Steve Huston: The Works
At Sullivan Goss, through June 7.
Reviewed by Beth Taylor-Schott
There’s something so deeply traditional about Steve Huston’s paintings, now on display at Sullivan Goss through June 7, that it almost feels perverse. Here is an art form that is as much about the Western history of art as it is about the boxers and construction workers it depicts. The first example confronts you as you enter the door: “The Battler,” an image of a boxer at rest, offers an unmistakable rendition of the Belvedere torso, perhaps the most quoted male form in the West during the last 500 years. The lighting is unabashedly Rembrandtian, as is the foregrounding of apparently still-viscous paint (an illusion created by glazing). As with any image of a boxer that references Rembrandt, this one also strongly suggests the work of George Bellows, although the figural type is both more heroic and more mannerist: more like Michelangelo perhaps, or Rubens at his most convoluted. At the same time, the handling has a nervousness to it, a ropy vulnerability that brings Lucien Freud to mind.

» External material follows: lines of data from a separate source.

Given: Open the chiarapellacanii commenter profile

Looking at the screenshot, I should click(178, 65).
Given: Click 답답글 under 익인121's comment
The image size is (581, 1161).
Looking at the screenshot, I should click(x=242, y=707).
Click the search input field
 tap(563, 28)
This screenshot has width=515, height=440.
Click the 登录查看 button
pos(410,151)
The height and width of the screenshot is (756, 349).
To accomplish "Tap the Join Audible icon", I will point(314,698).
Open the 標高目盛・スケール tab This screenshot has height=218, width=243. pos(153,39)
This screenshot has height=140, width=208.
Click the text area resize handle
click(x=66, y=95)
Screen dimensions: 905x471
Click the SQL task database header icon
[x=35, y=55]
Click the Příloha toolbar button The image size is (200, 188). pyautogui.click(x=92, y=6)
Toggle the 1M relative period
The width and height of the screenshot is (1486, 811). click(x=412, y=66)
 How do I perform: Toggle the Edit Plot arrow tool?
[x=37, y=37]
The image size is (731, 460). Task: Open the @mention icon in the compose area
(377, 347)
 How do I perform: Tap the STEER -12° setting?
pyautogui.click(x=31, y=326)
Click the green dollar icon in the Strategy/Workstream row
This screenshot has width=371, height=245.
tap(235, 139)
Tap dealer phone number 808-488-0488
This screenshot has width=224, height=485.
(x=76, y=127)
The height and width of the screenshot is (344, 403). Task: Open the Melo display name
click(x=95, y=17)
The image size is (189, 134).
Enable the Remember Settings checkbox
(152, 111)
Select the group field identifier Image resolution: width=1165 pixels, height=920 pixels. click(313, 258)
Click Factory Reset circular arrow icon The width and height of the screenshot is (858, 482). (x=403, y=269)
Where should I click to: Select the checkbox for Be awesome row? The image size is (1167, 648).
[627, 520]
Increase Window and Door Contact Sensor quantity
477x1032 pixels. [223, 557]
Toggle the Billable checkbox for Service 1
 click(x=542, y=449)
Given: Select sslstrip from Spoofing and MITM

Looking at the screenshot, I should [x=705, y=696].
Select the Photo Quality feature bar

In other pieces, references to specific types of art abound: There is a fallen boxer-as-pieta, workers in a field in the manner of Daumier or Courbet, action painting quoted as painting-within-painting, a lively imitation of early American trompe l’œil, and a composition courtesy of Caravaggio. Huston’s palette often makes it seem as if the synthetic pigments of the 19th century have yet to be invented: Out of a background of earth tones glow carmine red and lapis blue.
Three hundred years ago, any artist worth his or her salt would have been expected to participate in exactly this self-conscious process of selection, imitation, and quotation. But didn’t that whole aesthetic cosmology supposedly break down somewhere in the middle of Ingres’s career? When was the last time you went to an exhibition by a living artist that centered on figures clearly derived from life drawing, around whole, powerfully muscled, working-class male figures? I tried seeing the show as homoerotic — at least then I could have pigeon-holed it — but didn’t have any luck. In a work like “The Pillows” Huston demonstrates that he knows how to push Venus into the realm of the pornographic, but that’s not the aesthetic at work in most of the pieces.
Maybe we’ve just gotten too used to art that looks comfortable in peoples’ houses. It’s difficult to imagine these works anywhere but in a museum. What would you do with one of these in your living room? Either you’d just simply baffle people, or you’d have to start cultivating more interesting friends, ones who would actually sit around and look at the thing and talk about it. Wait — wasn’t last week national turn-off-your-TV week? I guess you’d have to make that a regular habit.